Adam and Eve Leaving the Garden of Eden

Adam and Eve Driven from Paradise James Tissot www.jamestissot.org

Adam and Eve Driven from Paradise
James Tissot
http://www.jamestissot.org
Gouache on board, 8 7/8 x 12 7/16 in. (22.6 x 31.7 cm)
The Jewish Museum, New York

When Sir Magnus and Baby Wentworth enter the room together, Jenkins is struck by the appearance of this usually beautiful woman: she had an ‘almost hang-dog air;’ her ‘features had lost all gaiety and animation;’ she appeared ‘sulky,’ ‘almost awkward.’ [BM 147/] She reminds Jenkins of an painting of Adam and Eve leaving Eden.

Adam and Eve have been painted many times and are familiar to all; the scene is cinematically vivid in Powell’s witty prose, so why should we bother to blog about paintings that Powell was not describing? First, Jenkins is reminded of modern Biblical paintings, so this gives us an opportunity to learn more about other artists whose work Powell must have known. Second, we welcome the opportunity to ponder the end of the paragraph:  “I almost expected them to be followed through the door by a well-tailored angel, pointing in their direction a flaming sword.”

Jenkins was imaging a modern painting, not one ‘in Mr. Deacon’s vernacular.’ He clearly was not thinking of the work above by James Tissot. We show it because, like Baby Wentworth, this Eve is small with dark curly hair and a face expressing her dismay.

Tissot (1834-1902) was born in Nantes and started painting in France, but anglicized his name from Jacques-Joseph to James. He built a career as a society painter. Proust says that Tissot’s  La Cercle de la Rue Royale (1868), showing members of the Paris Jockey Club, includes his friend Swann (Karpeles, p237).  Tissot spent his later career in Britain. When his beloved mistress Kathleen Newton died, he became more devoutly Catholic and often painted religious themes. A contemporary and friend of Alma-Tadema, Degas, and Whistler, Tissot was most akin stylistically to the first of these.
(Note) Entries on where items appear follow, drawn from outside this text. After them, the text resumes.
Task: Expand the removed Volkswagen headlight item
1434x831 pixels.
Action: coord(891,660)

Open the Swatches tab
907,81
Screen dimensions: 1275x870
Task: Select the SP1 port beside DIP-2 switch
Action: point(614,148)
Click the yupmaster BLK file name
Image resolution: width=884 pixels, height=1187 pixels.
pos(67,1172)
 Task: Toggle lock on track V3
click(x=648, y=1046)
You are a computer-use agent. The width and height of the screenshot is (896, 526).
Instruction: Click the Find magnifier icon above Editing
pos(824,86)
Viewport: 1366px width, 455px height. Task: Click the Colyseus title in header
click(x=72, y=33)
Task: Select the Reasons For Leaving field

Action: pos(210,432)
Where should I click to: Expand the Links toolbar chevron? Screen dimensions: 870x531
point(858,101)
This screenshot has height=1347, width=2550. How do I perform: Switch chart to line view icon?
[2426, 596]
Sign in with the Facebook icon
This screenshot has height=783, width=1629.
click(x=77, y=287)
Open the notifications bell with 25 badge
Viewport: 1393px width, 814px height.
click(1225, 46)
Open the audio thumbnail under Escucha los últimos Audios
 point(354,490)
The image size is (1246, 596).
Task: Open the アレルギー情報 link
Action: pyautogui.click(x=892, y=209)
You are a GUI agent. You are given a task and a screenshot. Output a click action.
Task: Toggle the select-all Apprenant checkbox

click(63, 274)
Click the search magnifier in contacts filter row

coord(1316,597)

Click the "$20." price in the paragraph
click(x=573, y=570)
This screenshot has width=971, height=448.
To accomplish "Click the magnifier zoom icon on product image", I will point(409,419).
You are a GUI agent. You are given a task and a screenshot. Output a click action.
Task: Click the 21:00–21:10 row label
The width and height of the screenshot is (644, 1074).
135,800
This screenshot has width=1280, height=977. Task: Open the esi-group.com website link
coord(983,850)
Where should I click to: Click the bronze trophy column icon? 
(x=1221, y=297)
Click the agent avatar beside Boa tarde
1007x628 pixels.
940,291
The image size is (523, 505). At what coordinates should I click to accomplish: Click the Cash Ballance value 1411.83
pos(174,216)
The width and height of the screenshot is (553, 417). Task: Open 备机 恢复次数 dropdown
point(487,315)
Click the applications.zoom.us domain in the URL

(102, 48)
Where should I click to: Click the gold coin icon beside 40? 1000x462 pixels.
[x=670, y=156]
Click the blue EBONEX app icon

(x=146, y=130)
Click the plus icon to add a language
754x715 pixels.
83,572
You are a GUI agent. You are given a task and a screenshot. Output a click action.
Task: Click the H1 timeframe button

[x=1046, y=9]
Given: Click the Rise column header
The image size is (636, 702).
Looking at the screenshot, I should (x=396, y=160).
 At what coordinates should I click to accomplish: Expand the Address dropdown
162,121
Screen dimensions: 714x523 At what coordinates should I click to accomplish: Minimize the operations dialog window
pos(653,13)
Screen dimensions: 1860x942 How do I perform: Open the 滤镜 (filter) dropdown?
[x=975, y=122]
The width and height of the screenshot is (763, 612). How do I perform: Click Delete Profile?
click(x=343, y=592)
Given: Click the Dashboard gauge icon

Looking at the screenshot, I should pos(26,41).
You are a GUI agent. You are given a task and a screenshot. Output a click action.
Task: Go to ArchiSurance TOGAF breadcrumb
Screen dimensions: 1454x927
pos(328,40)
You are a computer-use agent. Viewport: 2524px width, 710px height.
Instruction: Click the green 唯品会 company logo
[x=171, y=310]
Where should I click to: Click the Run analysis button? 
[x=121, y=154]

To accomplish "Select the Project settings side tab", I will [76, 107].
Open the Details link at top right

Zacharias and Elizabeth Sir Stanley Spencer, 1913-4 oil and graphite on canvas Tate Britain Full screen  © Estate of Stanley Spencer. All Rights Reserved, DACS 2002
Zacharias and Elizabeth
Stanley Spencer, 1913-4
oil and graphite on canvas
Tate Britain
© Estate of Stanley Spencer. All Rights Reserved, DACS 2002

One painter from Jenkin’s era who showed Biblical figures in modern settings is Sir Stanley Spencer (1891-1959). In the Zacharias and Elizabeth, he shows Archangel Gabriel telling Zacharias that his wife will bear a child from God.  Spencer typically set his twentieth century versions of biblical scenes in his native village of Cookham, along the Thames. However,  neither Spencer nor other modern biblical painters whom we have sampled, like Chagall, Rouault, or Joseph Epstein, depict their angels with quite the well-tailored look that Jenkins imagined.

Could Powell, by referring to that anachronisitic angel, be offering a sly reductio ad absurdum critique of those who would translocate the Bible to the twentieth century? Clearly not; Powell knew that artists for millenia have been transposing Biblical scenes into their local settings. Even Tissot, who went to the Holy Land so that he could paint the Bible authentically, reportedly paid homage to Kathleen Newton with Eve’s face  and mistakenly modelled his Biblical headresses on Greek busts.

We are left to wonder whether Jenkins fantasizes that the avenging angel, dressed for the party,  is there only for Sir Magnus and his mistress or is surveying the whole exotic crowd of men in white tie with their beautiful bejeweled women.